E nesse ponto, os especialistas ouvidos por CLAUDIA são unânimes: a mulher pode ter filhos mais tarde mas, para minimizar chances de complicações, vale conhecer todos os riscos e cuidados envolvidos. Se essa for a opção, melhor se programar e se cercar de precauções para poder passar por uma gestação tardia da melhor forma possível. “Eu queria ter filhos até os 40, então me programei para tal. Fiz todos os exames, parei de fumar, cuidei da alimentação e sempre fiz atividade física”, conta Arlete.
Maternidade tardia = óvulos mais velhos
Ao contrário do homem, que produz espermatozoides constantemente, a mulher nasce com um estoque pronto de óvulos, que são liberados a cada ciclo menstrual durante a vida. Assim, uma mulher de 35 anos tem óvulos com uma idade de aproximadamente 35 anos e meio — considerando que eles se formam dentro do útero, ainda durante a gestação.
Se levarmos em conta que os melhores em termos de qualidade vão sendo disponibilizados antes, desde a primeiríssima menstruação lá no início da adolescência, significa que perto dos 40 essas células já estão envelhecidas ou podem não estar nas melhores condições. “A tendência é que a qualidade dos óvulos liberados nessa idade seja pior, aumentando o risco de aborto e a dificuldade de engravidar”, explica a ginecologista e obstetra Maria Rita Mesquita.
Óvulos mais velhos também têm mais chances de sofrer alterações durante a divisão dos cromossomos, causando alguma alteração genética no bebê, como a síndrome de Down. Esse risco aumenta progressivamente com a idade.
Nesse sentido, congelar óvulos antes dos 35 anos pode ser uma boa opção – como CLAUDIA já trouxe em reportagem. “É uma alternativa inteligente para poder programar melhor essa gravidez”, diz Álvaro Pigatto Ceschin, presidente da Associação Brasileira de Reprodução Assistida. Mesmo que a mulher engravide mais tarde — seja de forma natural ou assistida — o óvulo será mais jovem.
Doenças sob controle
Além disso, quanto mais o tempo passa, maior a chance da mulher desenvolver alguma doença, como hipertensão, problemas de tireoide, diabetes, entre tantas outras. E isso, com certeza, afeta a gestação. Daí que ela deve entrar na gravidez com qualquer problema preexistente bem controlado. “Se ela for saudável, com peso adequado, sem comorbidades, a tendência é ter uma gravidez com boa evolução”, diz Maria Rita Mesquita. “Mas, mesmo nas grávidas saudáveis, há um risco um pouco maior de desenvolver problemas como pressão alta e diabetes gestacional”, completa Álvaro Ceschin.
Por isso o ideal é procurar um médico antes de engravidar (aliás, em qualquer idade) para tratar qualquer doença, fazer exames, receber orientações inclusive sobre nutrição, tomar ácido fólico para prevenir defeitos do tubo neural no bebê, entre outras recomendações.
Ao engravidarem e darem à luz aos 38 anos, Luisa e Arlete não enfrentaram nenhuma complicação na gestação, nem ganharam muito peso — mas ambas tiveram primeiro uma história de aborto espontâneo.

****************

**Instruções das tarefas:**
#1 Reproduza fielmente a parte do trecho selecionado que se inicia nas palavras "Doenças sob controle" e se encerra após "entre outras recomendações.".
#2 Segundo o trecho selecionado, quem preside a Associação Brasileira de Reprodução Assistida?
As linhas apresentadas adiante não guardam relação alguma com o trecho selecionado.

**Material de estudo:**

****************

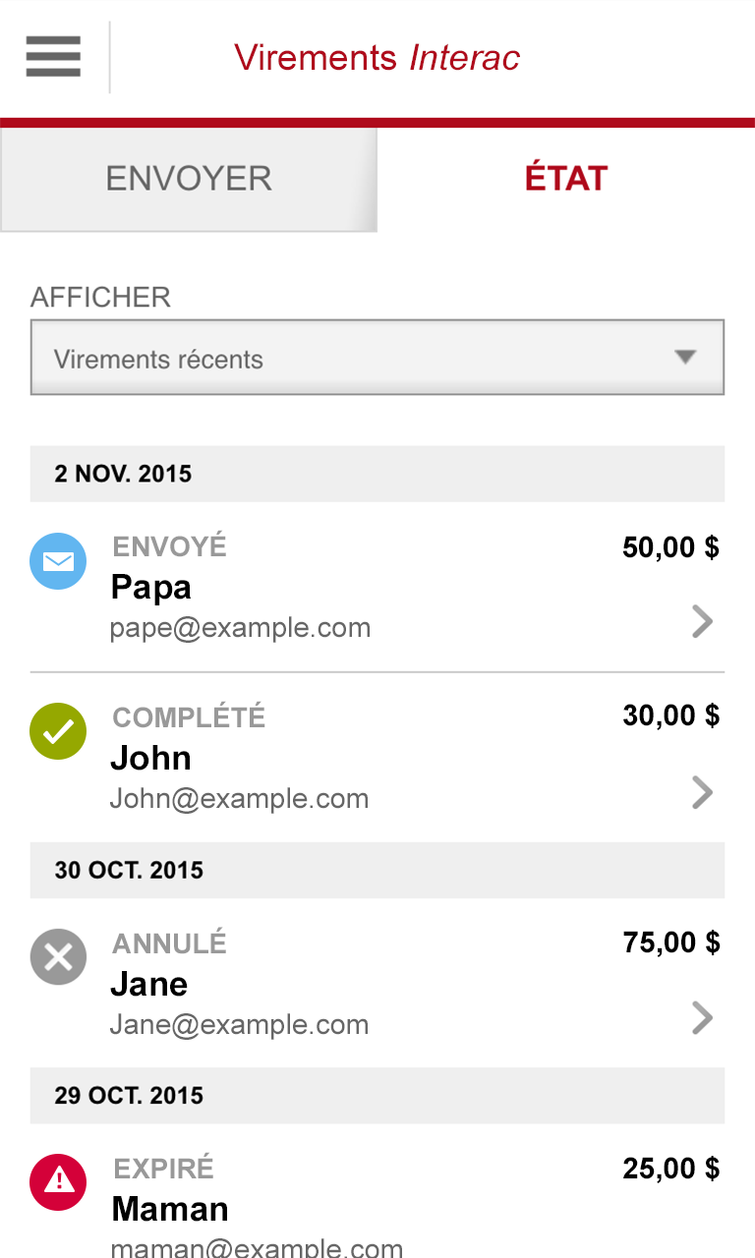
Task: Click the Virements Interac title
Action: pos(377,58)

****************

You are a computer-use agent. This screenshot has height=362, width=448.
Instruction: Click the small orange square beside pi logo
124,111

****************

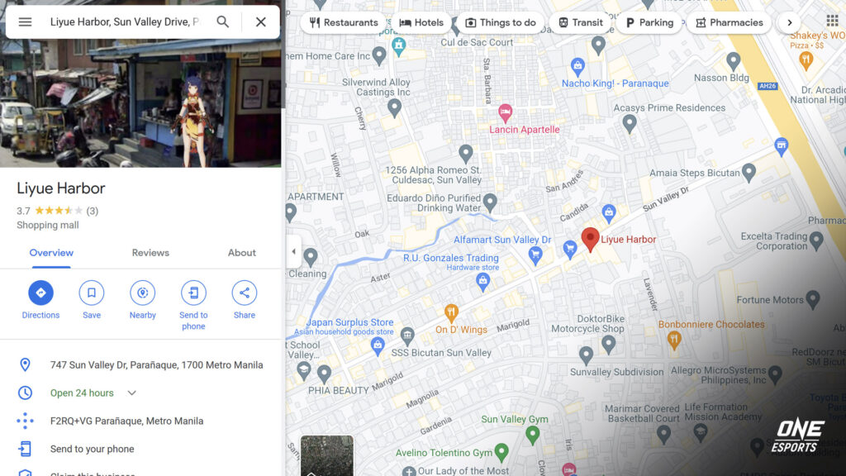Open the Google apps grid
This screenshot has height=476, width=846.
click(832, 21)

****************

**Respostas em sequência:**
#1
Doenças sob controle
Além disso, quanto mais o tempo passa, maior a chance da mulher desenvolver alguma doença, como hipertensão, problemas de tireoide, diabetes, entre tantas outras. E isso, com certeza, afeta a gestação. Daí que ela deve entrar na gravidez com qualquer problema preexistente bem controlado. “Se ela for saudável, com peso adequado, sem comorbidades, a tendência é ter uma gravidez com boa evolução”, diz Maria Rita Mesquita. “Mas, mesmo nas grávidas saudáveis, há um risco um pouco maior de desenvolver problemas como pressão alta e diabetes gestacional”, completa Álvaro Ceschin.
Por isso o ideal é procurar um médico antes de engravidar (aliás, em qualquer idade) para tratar qualquer doença, fazer exames, receber orientações inclusive sobre nutrição, tomar ácido fólico para prevenir defeitos do tubo neural no bebê, entre outras recomendações.

#2 Álvaro Pigatto Ceschin.